Gazing
From American Scientist:
Does your dog know what you are thinking? Can a chimpanzee understand what another sees? In the three and a half decades since David Premack and Guy Woodruff first asked whether chimpanzees have a “theory of mind,” a considerable empirical and philosophical literature has sprung up around what has come to be called “mind reading” in animals. Theory of mind, as Premack and Woodruff defined it, is the ability to attribute perceptual and cognitive states to others. This is not about telepathy, but about whether any animals besides humans have the capacity to attribute such states to others. Numerous experimental tests and other observations have been offered in favor of animal mind reading, and although many scientists are skeptical, others assert that humans are not the only species capable of representing what others do and don’t perceive and know.
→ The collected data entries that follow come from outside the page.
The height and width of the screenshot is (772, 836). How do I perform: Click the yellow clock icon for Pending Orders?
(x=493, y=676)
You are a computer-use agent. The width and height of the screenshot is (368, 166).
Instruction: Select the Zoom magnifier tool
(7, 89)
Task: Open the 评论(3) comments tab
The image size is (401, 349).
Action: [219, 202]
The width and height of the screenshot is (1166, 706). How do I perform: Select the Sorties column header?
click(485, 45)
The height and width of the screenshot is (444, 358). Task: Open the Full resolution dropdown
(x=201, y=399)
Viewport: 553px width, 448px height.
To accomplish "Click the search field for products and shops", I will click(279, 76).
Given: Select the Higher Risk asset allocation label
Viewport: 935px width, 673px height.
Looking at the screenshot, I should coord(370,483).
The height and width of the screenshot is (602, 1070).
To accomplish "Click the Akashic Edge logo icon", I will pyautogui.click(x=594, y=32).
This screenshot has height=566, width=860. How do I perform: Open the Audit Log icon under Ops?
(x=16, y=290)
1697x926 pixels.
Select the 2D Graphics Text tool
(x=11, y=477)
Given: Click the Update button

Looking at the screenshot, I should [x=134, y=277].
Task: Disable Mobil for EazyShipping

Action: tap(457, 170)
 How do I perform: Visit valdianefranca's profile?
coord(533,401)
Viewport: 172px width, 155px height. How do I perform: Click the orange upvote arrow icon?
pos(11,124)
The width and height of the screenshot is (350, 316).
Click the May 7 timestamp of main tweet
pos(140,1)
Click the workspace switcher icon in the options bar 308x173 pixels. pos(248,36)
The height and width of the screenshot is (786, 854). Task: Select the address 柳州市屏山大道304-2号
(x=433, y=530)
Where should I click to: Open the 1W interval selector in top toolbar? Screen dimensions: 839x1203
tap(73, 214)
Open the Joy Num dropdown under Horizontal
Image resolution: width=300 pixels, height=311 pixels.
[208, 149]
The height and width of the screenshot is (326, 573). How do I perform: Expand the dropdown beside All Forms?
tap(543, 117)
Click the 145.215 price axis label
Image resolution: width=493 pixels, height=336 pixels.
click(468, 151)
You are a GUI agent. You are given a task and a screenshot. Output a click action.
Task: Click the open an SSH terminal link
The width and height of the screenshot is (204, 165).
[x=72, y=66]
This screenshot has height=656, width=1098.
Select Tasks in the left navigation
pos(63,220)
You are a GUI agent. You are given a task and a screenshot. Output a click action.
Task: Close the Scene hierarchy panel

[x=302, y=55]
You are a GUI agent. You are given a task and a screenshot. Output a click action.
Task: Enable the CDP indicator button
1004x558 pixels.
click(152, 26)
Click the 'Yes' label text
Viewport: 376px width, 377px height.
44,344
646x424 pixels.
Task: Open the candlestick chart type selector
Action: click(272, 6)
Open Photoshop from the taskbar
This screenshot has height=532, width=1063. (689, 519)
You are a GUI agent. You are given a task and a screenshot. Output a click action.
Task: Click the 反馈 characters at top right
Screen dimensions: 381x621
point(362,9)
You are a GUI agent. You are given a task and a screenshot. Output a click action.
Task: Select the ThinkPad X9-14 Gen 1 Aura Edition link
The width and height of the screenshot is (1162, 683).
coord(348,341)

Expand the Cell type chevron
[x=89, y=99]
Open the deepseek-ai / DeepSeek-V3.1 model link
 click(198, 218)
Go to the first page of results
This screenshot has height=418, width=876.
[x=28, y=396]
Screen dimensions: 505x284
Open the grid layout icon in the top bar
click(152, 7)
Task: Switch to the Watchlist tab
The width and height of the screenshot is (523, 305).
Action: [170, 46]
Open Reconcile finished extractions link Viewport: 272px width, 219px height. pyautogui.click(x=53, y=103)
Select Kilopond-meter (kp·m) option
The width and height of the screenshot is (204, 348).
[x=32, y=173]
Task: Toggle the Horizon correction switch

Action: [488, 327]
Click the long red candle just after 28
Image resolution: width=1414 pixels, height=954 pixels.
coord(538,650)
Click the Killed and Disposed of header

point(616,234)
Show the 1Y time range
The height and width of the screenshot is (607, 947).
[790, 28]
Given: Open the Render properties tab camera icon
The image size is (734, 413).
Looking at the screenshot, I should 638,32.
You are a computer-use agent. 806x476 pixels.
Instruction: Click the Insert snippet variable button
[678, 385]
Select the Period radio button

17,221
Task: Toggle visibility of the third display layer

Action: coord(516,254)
Robert Lurz, a philosopher at Brooklyn College, CUNY, surveys the experiments at the heart of the debate and finds that not one of them solves what he calls “the logical problem” in animal mind-reading research. The logical problem is that for any mind-reading hypothesis, it seems possible to construct a complementary “behavior-reading” hypothesis that makes exactly the same predictions but is assumed to be less cognitively demanding. The basic point is that whatever mind reading is, it is not magic, and thus depends on ordinary, perceivable cues—but these same cues are then available as a basis for expectations about actions that an animal might take without making any mental attribution. If you see me gazing at a piece of cake with a certain look on my face, you may infer that I’m thinking about eating it, or you might instead directly form some expectations about my cake-directed behavior without imagining what I might be thinking about it.
Lurz argues that all previous experiments conducted or proposed to test mind reading in animals suffer from some version of this problem. For example, he notes, Brian Hare and colleagues ran an experiment in which a subordinate and a dominant chimpanzee could compete for two pieces of food. One of the pieces was hidden so that the dominant animal could not see it because of an opaque barrier blocking the line of gaze to the food item. The subordinate chimpanzee, who had an unobstructed view from the other side of the barrier, preferentially went for the piece that the dominant could not see, leading the researchers to argue that the subordinate chimpanzee attributed to the dominant a state of ignorance about the presence of this food item. But Lurz points out that the subordinate need only make the behavioral prediction that the dominant will not attempt to retrieve a piece of food for which it lacks a direct line of gaze. The subordinate animal does not need to attribute any states of seeing or knowing to the dominant to make this behavioral prediction.
The fact that Lurz finds all prior experiments lacking does not, however, make him an outright skeptic about animal mind reading.